Pictures by Radio

An amateur radio mode called Slow Scan TV (SSTV), given the speed of transmission, is really more about sending pictures than sending video. I’m guessing the name came from it’s similarity to how television video used to work.

I’ve used slow scan to receive images transmitted from the International Space Station as it passes overhead, which has been covered in a previous blog posting. At that time we recorded the transmitted ‘image’ using a voice recording app on a cell phone, emailed the image to a computer, and then used MMSTV to turn the recorded sound into an image.
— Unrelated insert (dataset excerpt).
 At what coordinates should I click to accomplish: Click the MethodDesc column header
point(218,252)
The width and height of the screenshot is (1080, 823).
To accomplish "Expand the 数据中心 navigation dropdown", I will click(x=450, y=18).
A more permanent/perhaps better setup would be using an interfacing cable to connect the radio directly to a PC with sound input.

Several months ago Ian stumbled across a simple phone app that decodes SSTV images, Robot36. It decodes the image directly on your phone, using the cell phone mic as input. After discovering a similar SSTV encoding app, SSTV Encoder, we realized we could send images directly to each other using our handheld amateur radios.

Of course you should be able to use this setup with walkie talkies, FRS or even GMRS radios. We’ve used it over our local amateur radio repeater for even longer distances, and planning a demo with some of the other local amateur radio operators probably during Field Day in June.

We’ve started a webpage that explains SSTV and some of the software you can use to view it in more detail if you’re interested in trying it/learning more!

Squirrel Proof Birdfeeder Testing

One of the longer term projects I’ve been working on at the makerspace is a squirrel proof birdfeeder that uses machine learning to identify squirrels vs birds, then make a noise when those darn squirrels try to get a snack in the birdfeeder!

Squirrel proof bird feeder made using acrylic and 3D printed parts.
Bird feeder without the onboard ESP32-EYE camera housing, which will be mounted on the right side.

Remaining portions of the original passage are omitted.